A Procuradoria destacou que o Judiciário não pode simplesmente assumir o papel de gestor da unidade, enfatizando que, apesar de a mesma ter parte administrada pelo poder público, ela tem natureza privada, salientando que a transferência do montante bloqueado diretamente do Tesouro Municipal para o Sehac corre o risco de violar a legalidade orçamentária e a separação de Poderes.
Sustentação
A Procuradoria diz ao juízo que, se a concessão do efeito suspensivo for aceita, serão impedidas algumas medidas que iriam prejudicar a continuidade dos serviços públicos:
1. Seja efetivada a intervenção judicial no Sehac e a atuação do Administrador Judicial, sem a devida e legal delimitação de suas atribuições e poderes;
2. Seja efetuado o sequestro de R$ 19.646.721,58 das contas municipais;
3. Seja efetuado o sequestro de R$ 24.971.000,00 das contas municipais;
4. Sejam devolvidos aos cofres do Município de Petrópolis os valores já arrecadados em razão do sequestro determinado, para fins de aplicação em conformidade com as prioridades existentes.
Dívida herdada
A pendência financeira do município com o Sehac vem desde 2019. Na época, o montante era de mais de R$ 39 milhões. O valor continuou crescendo: em 2020 passou para aproximadamente R$ 44 milhões; em 2021 foi para R$ 45 milhões; em 2022 chegou a quase R$ 54 milhões. Já em 2023 caiu para R$ 5 milhões e aumentou em 2024, registrando R$ 17 milhões.
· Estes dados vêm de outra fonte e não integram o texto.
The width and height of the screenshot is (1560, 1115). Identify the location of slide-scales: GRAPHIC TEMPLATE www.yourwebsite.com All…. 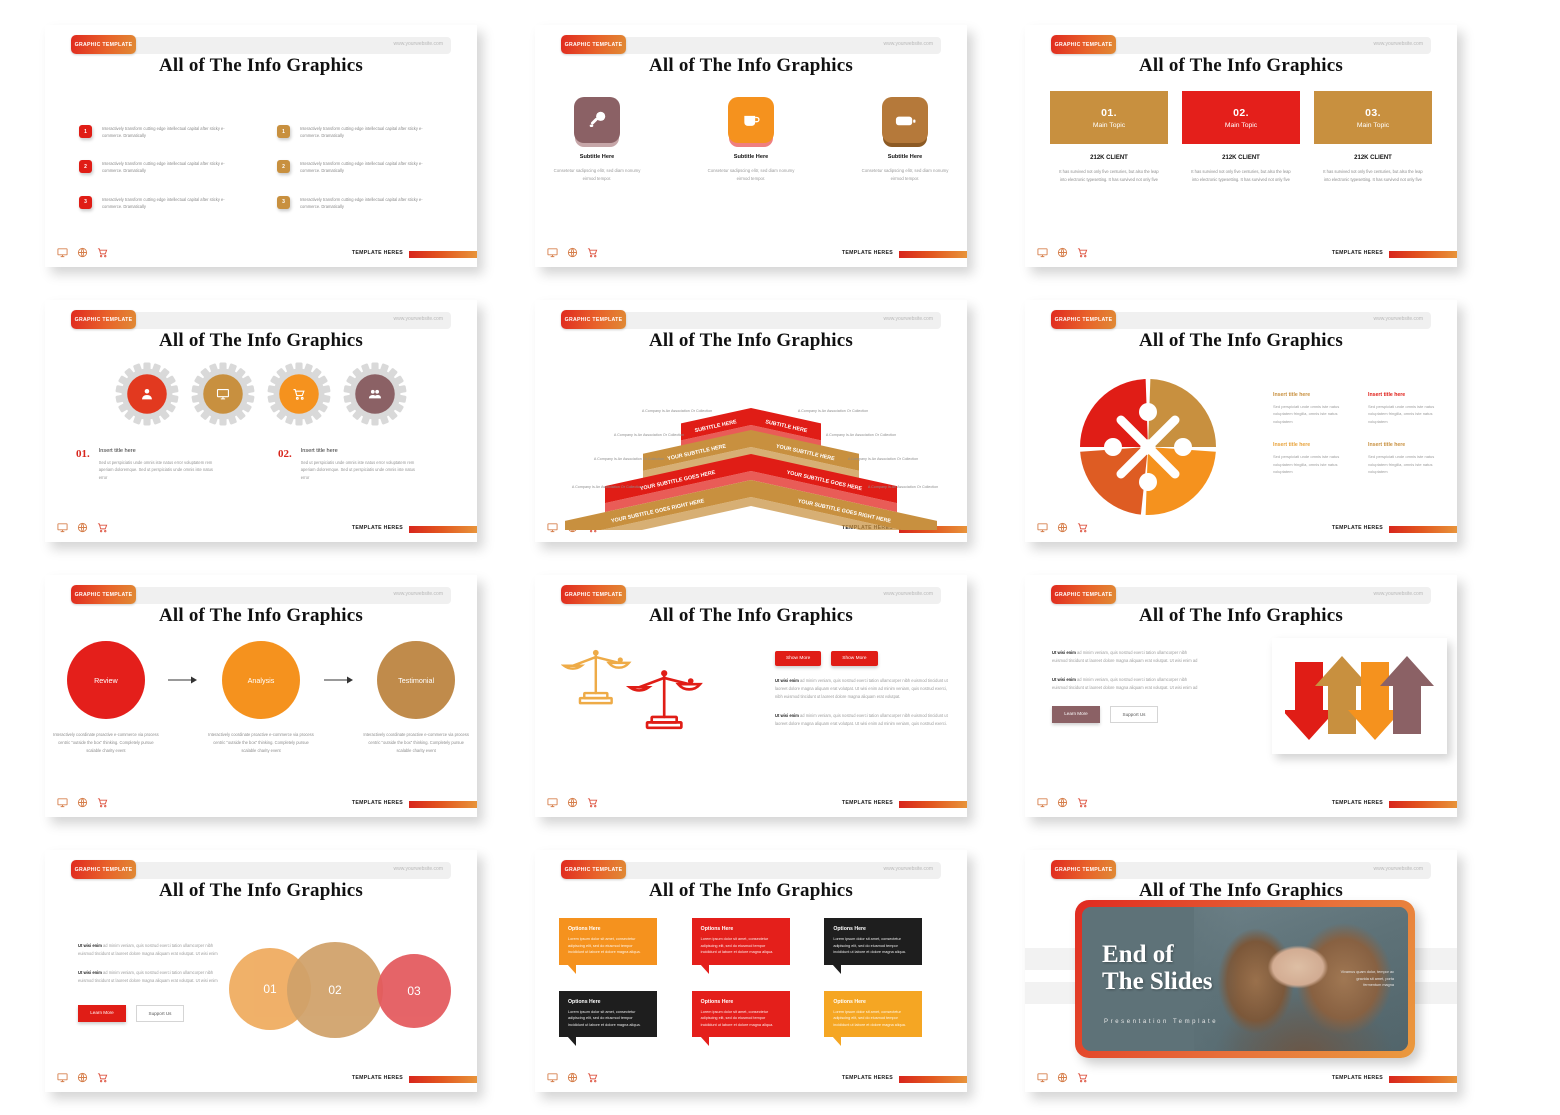
(751, 696).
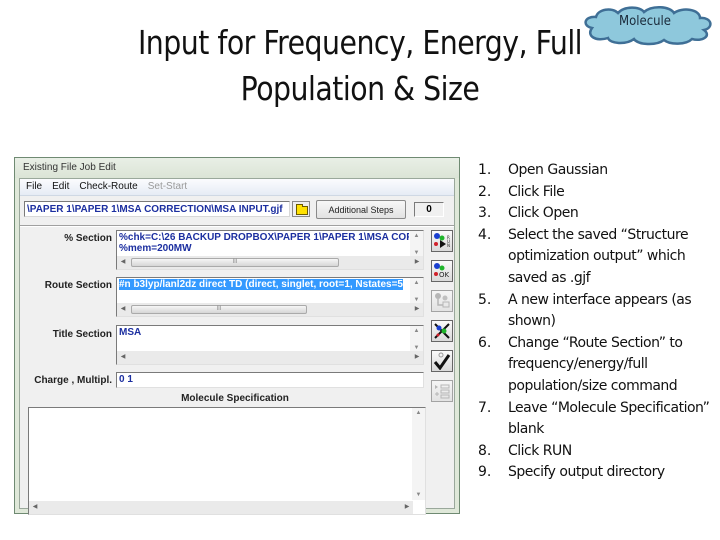  What do you see at coordinates (485, 192) in the screenshot?
I see `step-number: 2.` at bounding box center [485, 192].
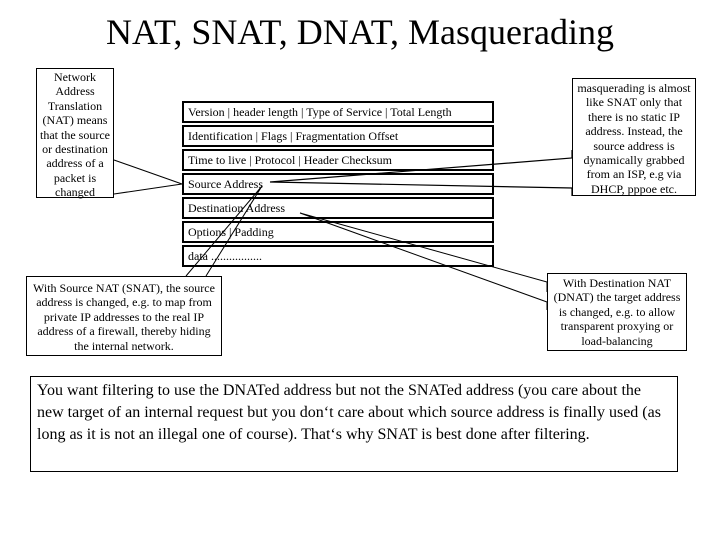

A situação já discutida em audiência gera diversas dificuldades para a unidade. Representantes do Sehac sinalizaram carência de insumos básicos e medicamentos, redução de proteínas na alimentação, além da suspensão e reagendamento de cirurgias. Segundo o panorama, a situação tem afetado diretamente pacientes oncológicos e as cirurgias gerais, especialmente de vesícula e urologia, que representam a maior demanda.
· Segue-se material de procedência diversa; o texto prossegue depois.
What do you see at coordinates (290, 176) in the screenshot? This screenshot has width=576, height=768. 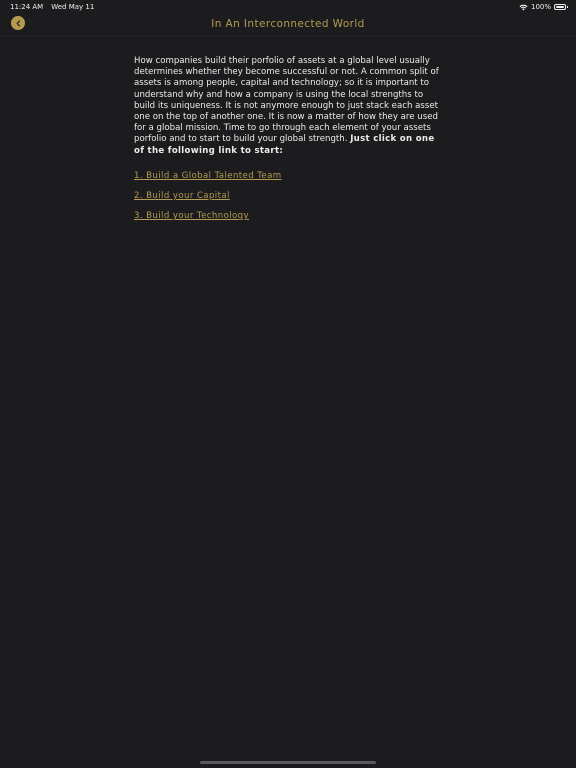 I see `link-global-talented-team: 1. Build a Global Talented Team` at bounding box center [290, 176].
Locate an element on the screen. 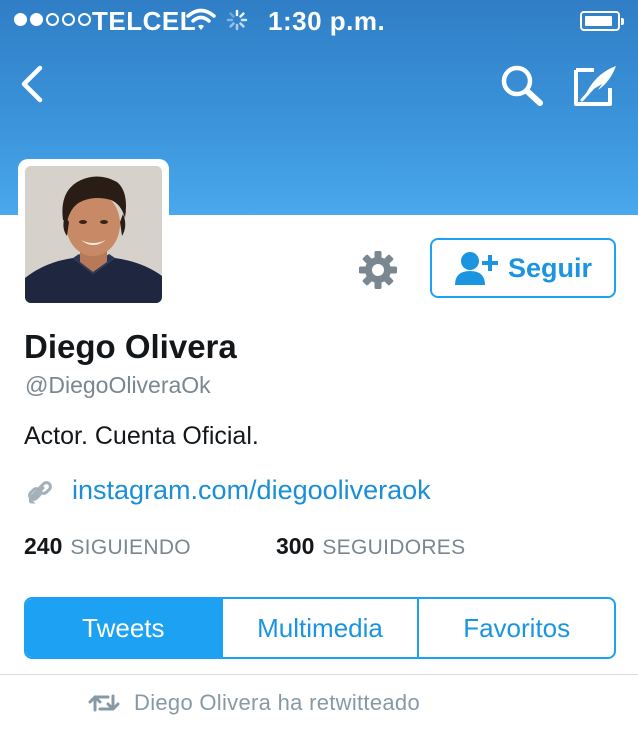 This screenshot has height=731, width=638. following-stat: 240 SIGUIENDO is located at coordinates (108, 546).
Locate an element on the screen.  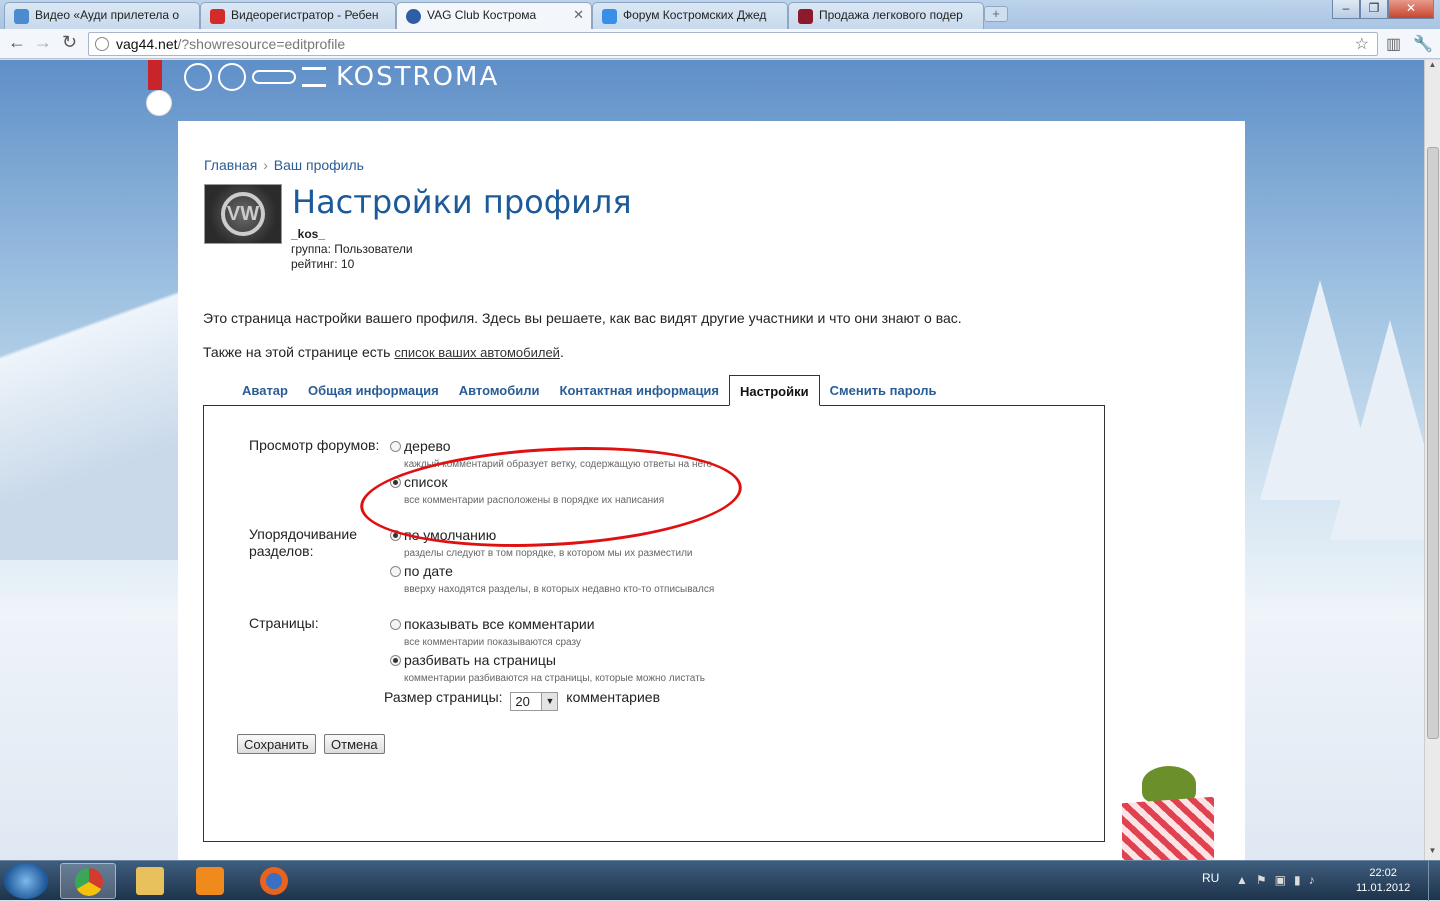
save-button: Сохранить is located at coordinates (276, 744).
O cenário descrito já aconteceu ainda este ano. Em outra audiência, realizada em setembro, a diretora do Hospital Alcides Carneiro, Ronye de Lourdes Pinheiro, mencionou que, em abril deste ano, houve uma paralisação de dois dias no serviço de cirurgia de urologia.
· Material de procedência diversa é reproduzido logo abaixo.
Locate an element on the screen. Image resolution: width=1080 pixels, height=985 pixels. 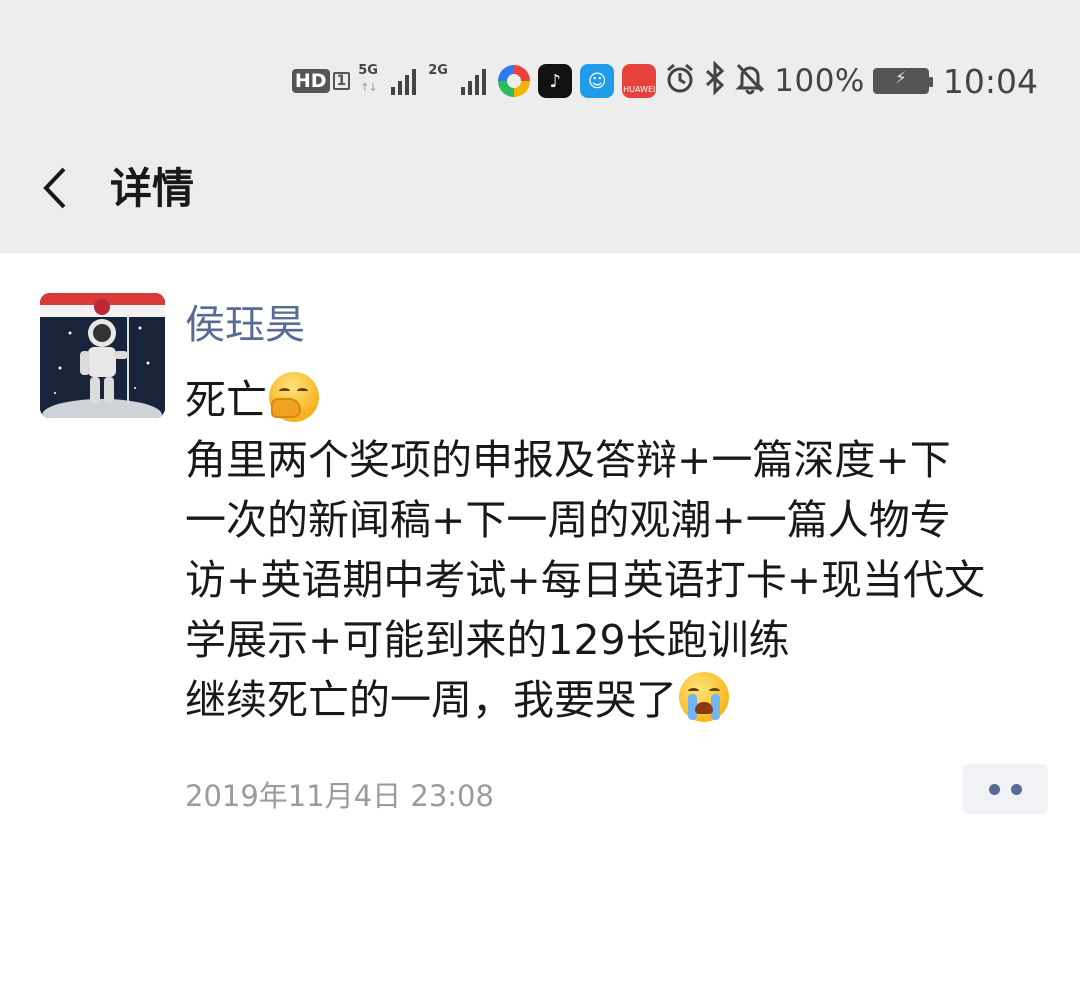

Na última audiência que desencadeou a determinação do bloqueio e intervenção, o MPRJ disse que o débito do Sehac com fornecedores e colaboradores se aproxima de R$ 24,9 milhões e salientou que o município não repassou os valores da folha de pagamento de novembro nem os recursos de custeio, que são utilizados para pagar médicos, serviços de limpeza, radiologia e outros setores essenciais do hospital.